Celiac disease (also called sprue, celiac sprue, and gluten enteropathy) is a permanent dietary disorder caused by an immunologic response to gluten, a storage protein found in certain grains, that results in diffuse damage to the proximal small intestinal mucosa with malabsorption of nutrients.
Although symptoms may manifest between 6 months and 24 months of age after the introduction of weaning foods, the majority of cases present in childhood or adulthood. Population screening with serologic tests suggests that the disease is present in 1:100 whites of Northern European ancestry, in whom a clinical diagnosis of celiac disease is made in only 10%, suggesting that most cases are undiagnosed or asymptomatic. Celiac disease develops only in people with the HLA-DQ2 (95%) or -DQ8 (5%) class II molecules, which are present in 40% of the population. Although the precise pathogenesis is unclear, celiac disease arises in a small subset of genetically susceptible (-DQ2 or -DQ8) individuals when dietary gluten stimulates an inappropriate immunologic response.
What are the symptoms of celiac disease?
Symptoms of celiac disease vary widely, and a person may have multiple symptoms that come and go. If you have celiac disease, you may have digestive problems or other symptoms. Digestive symptoms are more common in children than in adults. Digestive symptoms of celiac disease may include
- chronic diarrhea
- lactose intolerance due to damage to the small intestine
- loose, greasy, bulky, and bad-smelling stools
- nausea or vomiting
- pain in the abdomen
For children with celiac disease, being unable to absorb nutrients at a time when they are so important to normal growth and development can lead to
- damage to the permanent teeth’s enamel
- delayed puberty
- failure to thrive, meaning that an infant or a child weighs less or is gaining less weight than expected for his or her age
- mood changes or feeling annoyed or impatient
- slowed growth and short height
- weight loss
Some people with celiac disease have symptoms that affect other parts of the body. These symptoms may include
- dermatitis herpetiformis
- fatigue, or feeling tired
- joint or bone pain
- mental health problems, such as depression or anxiety
- nervous system symptoms, such as headaches, balance problems, seizures, or peripheral neuropathy
- reproductive problems in women and girls—which may include infertility, delayed start of menstrual periods, missed menstrual periods, or repeated miscarriages—and male infertility
- symptoms involving the mouth, such as canker sores; a dry mouth; or a red, smooth, shiny tongue
Most people with celiac disease have one or more symptoms before they are diagnosed and begin treatment.

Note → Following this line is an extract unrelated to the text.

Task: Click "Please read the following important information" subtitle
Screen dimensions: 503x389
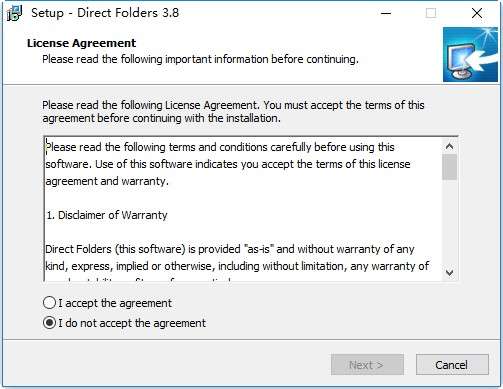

Symptoms typically improve and may go away after a person begins eating a gluten-free diet. Symptoms may return if a person consumes small amounts of gluten.
Depending on how old you are when a doctor diagnoses your celiac disease, some symptoms, such as short height and tooth defects, may not improve. People with celiac disease who have no symptoms can still develop complications over time if they do not get treatment.
Removal of all gluten from the diet is essential to therapy— all wheat, rye, and barley must be eliminated. Although oats appear to be safe for many patients, commercial products may be contaminated with wheat or barley during processing. Because of the pervasive use of gluten products in manufactured foods and additives, in medications, and by restaurants, it is imperative that patients and their families confer with a knowledgeable dietitian to comply satisfactorily with this lifelong diet.
Several excellent dietary guides and patient support groups are available. Most patients with celiac disease also have lactose intolerance either temporarily or permanently and should avoid dairy products until the intestinal symptoms have improved on the gluten-free diet. Dietary supplements (folate, iron, zinc, calcium, and vitamins A, B6, B12, D, and E) should be provided in the initial stages of therapy but usually are not required long-term with a gluten-free diet. Patients with confirmed osteoporosis may require long-term calcium, vitamin D, and bisphosphonate therapy.
Improvement in symptoms should be evident within a few weeks on the gluten-free diet. The most common reason for treatment failure is incomplete removal of gluten. Intentional or unintentional rechallenge with gluten may trigger acute severe diarrhea with dehydration, electrolyte imbalance, and may require TPN and intravenous or oral corticosteroids (prednisone 40 mg or budesonide 9 mg) for 2 or more weeks as a gluten-free diet is reinitiated.